Autonomic Regulation of the Cardiovascular System: Diseases, Treatments, and Novel Approaches

  • Zixi Jack ChengEmail author
  • Renjun Wang
  • Qing-Hui ChenEmail author
Editorial
  • 491 Downloads

The autonomic nervous system (ANS) integrates the involuntary physiological activities of visceral organs that are vital for survival. In particular, the ANS controls heart rate, blood pressure, breathing, gastrointestinal contraction and secretion, and electrolyte and fluid homeostasis. Many studies have focused on understanding the neural mechanisms of autonomic dysfunction or neuropathy in pathophysiological states including hypertension, heart failure, orthostatic hypotension, stroke, hypoxia, sleep apnea, diabetes, and metabolic disorders. In these diseases and conditions, the function of the ANS is altered, leading to autonomic neuropathy. The effect of autonomic neuropathy ranges from mild to life-threatening. However, the mechanisms of autonomic neuropathy in the pathological states are not well understood and have yet to be elucidated.

For this special issue, the Editor-in-Chief of Neuroscience Bulletin invited Dr. Qing-Hui Chen as a Guest Editor to organize and gather a number of investigators in this field to contribute original research articles that address the underlying neural mechanisms and significance of autonomic dysfunction in the pathogenesis of these diseases and provide potential interventions. Furthermore, the invited review articles contribute to the recent understanding of the mechanisms of autonomic function and dysregulation, which may provide novel approaches and strategies to decipher the complicated autonomic neural network.
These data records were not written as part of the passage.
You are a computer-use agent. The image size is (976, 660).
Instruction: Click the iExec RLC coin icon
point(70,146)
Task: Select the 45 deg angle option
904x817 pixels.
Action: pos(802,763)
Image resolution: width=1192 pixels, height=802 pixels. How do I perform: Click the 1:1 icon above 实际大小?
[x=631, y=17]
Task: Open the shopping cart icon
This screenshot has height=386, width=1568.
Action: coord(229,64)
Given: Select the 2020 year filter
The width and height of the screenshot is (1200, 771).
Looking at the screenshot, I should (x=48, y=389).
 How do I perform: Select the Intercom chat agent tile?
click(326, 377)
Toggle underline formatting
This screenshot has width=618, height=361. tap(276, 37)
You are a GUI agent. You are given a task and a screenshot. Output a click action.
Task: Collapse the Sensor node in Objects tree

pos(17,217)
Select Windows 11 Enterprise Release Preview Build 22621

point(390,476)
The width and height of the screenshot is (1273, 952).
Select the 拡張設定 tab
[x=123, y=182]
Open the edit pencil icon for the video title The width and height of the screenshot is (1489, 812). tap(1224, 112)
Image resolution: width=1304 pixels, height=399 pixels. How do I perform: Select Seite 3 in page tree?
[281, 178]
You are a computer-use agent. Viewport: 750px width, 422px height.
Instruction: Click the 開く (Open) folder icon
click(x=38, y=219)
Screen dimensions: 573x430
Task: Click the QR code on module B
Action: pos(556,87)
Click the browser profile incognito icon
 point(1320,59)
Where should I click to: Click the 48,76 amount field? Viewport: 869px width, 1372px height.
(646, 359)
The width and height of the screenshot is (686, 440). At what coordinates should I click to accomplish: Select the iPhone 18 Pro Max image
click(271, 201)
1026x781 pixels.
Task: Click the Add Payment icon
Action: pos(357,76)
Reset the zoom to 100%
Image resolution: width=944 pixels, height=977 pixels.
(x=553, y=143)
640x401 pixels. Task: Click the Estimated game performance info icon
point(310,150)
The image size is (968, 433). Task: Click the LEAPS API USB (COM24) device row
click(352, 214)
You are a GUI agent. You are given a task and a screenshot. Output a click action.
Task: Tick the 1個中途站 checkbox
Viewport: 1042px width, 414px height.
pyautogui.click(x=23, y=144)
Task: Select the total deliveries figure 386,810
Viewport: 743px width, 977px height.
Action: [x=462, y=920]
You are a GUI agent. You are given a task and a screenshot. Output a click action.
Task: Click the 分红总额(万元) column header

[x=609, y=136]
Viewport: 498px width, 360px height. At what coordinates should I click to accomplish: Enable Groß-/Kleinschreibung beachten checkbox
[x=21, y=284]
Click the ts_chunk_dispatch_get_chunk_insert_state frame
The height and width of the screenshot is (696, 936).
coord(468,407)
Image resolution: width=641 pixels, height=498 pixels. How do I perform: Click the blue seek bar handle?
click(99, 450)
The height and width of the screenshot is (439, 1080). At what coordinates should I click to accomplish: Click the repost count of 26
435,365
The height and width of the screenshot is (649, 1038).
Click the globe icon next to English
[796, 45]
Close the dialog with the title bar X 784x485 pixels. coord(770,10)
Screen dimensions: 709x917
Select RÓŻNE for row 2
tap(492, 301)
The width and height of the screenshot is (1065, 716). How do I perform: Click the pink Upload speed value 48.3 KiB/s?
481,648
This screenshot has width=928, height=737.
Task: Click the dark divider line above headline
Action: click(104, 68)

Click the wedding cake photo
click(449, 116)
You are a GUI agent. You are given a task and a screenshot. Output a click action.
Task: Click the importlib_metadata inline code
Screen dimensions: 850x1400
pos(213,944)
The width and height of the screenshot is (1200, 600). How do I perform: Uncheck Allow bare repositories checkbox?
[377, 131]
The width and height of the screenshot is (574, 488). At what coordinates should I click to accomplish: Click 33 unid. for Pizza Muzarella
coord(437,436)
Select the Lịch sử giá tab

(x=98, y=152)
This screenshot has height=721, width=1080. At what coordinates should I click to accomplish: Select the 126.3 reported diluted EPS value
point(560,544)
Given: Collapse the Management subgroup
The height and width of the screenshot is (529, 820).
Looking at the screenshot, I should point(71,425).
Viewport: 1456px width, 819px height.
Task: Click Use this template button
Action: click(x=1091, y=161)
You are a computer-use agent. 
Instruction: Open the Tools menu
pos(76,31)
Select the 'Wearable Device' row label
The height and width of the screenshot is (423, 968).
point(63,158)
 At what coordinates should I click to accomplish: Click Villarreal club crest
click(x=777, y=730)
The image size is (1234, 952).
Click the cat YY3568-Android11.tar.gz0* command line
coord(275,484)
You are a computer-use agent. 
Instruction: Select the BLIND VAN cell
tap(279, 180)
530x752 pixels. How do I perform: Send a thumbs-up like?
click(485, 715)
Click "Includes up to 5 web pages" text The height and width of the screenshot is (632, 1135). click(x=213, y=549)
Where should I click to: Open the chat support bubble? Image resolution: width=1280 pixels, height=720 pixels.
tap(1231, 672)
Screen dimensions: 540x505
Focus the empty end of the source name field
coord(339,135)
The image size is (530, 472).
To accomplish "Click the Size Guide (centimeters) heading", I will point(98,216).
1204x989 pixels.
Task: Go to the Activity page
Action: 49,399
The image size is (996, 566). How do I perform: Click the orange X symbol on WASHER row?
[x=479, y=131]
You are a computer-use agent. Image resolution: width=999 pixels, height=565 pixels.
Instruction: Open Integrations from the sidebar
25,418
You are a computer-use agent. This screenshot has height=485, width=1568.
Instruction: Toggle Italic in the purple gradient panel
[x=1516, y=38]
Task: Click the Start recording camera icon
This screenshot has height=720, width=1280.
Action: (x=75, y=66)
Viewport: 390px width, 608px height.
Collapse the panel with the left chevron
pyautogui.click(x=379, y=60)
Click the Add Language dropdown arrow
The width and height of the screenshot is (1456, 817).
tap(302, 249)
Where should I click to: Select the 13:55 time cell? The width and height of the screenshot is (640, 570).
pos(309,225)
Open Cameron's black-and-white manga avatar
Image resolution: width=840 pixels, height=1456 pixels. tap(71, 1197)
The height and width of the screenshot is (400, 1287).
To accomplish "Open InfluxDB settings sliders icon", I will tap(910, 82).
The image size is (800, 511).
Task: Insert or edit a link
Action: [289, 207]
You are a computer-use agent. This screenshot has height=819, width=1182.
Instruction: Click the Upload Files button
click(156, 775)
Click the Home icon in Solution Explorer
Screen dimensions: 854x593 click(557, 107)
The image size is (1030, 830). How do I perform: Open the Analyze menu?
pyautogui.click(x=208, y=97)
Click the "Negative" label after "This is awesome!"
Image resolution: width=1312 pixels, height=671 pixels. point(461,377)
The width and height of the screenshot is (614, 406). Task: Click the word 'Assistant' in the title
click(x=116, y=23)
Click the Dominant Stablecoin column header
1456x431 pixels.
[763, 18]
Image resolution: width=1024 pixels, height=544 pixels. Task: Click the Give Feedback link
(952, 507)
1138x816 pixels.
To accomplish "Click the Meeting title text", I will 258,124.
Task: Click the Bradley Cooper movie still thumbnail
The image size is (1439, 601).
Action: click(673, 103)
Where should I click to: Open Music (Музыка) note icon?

Hypertension is a devastating cardiovascular disease. In this issue, spontaneous hypertension, salt-sensitive hypertension, and obesity-related hypertension are discussed. Sympathetic overactivity is currently considered as an important mechanism for the development of hypertension. The activation of pre-sympathetic neurons in the hypothalamic paraventricular nucleus (PVN) and the rostral ventrolateral medulla (RVLM), the main source of excitatory synaptic input to sympathetic preganglionic neurons in the spinal cord, both contribute to sympathetic overactivity. Li and colleagues review the cellular and molecular mechanisms underlying the hyperactivity of pre-sympathetic neurons in the PVN which may lead to the increase in sympathetic outflow in spontaneously hypertensive rats (SHRs), a model of primary hypertension [1]. Kang and colleagues examine the antioxidative effect of Metformin (MET) in salt-induced hypertension. Their study suggests that central MET administration reduces sympathetic outflow and arterial pressure (AP) by attenuating oxidative stress, inhibiting the renin-angiotensin system, and restoring the balance between excitatory and inhibitory neurotransmitters in the PVN [2]. Furthermore, Kang and colleagues also show that the increased AP and sympathetic nerve activity (SNA) can be suppressed by blockade of endogenous angiotensin (Ang-1–7) in salt-induced hypertension through the modulation of proinflammatory cytokines and oxidative stress [3]. Using the obesity-related hypertensive (OH) rat model, Zhou and colleagues investigate the effects of PVN intermedin (IMD) on the sympathetic activation induced by chronic systemic application of lipopolysaccharide (LPS). Their study indicates that IMD in the PVN attenuates the SNA and hypertension, and decreases the ERK activation in the LPS-induced enhancement of SNA in OH rats. The IMD effect is mediated by adrenomedullin receptors [4]. In the RVLM of SHRs, Wang and colleagues describe the effect of angiotensin-converting enzyme 2 (ACE2) overexpression on cholinergic synaptic transmission and suggest that ACE2 overexpression in the RVLM attenuates the enhanced cholinergic synaptic transmission, sympathoexcitation, and AP [5].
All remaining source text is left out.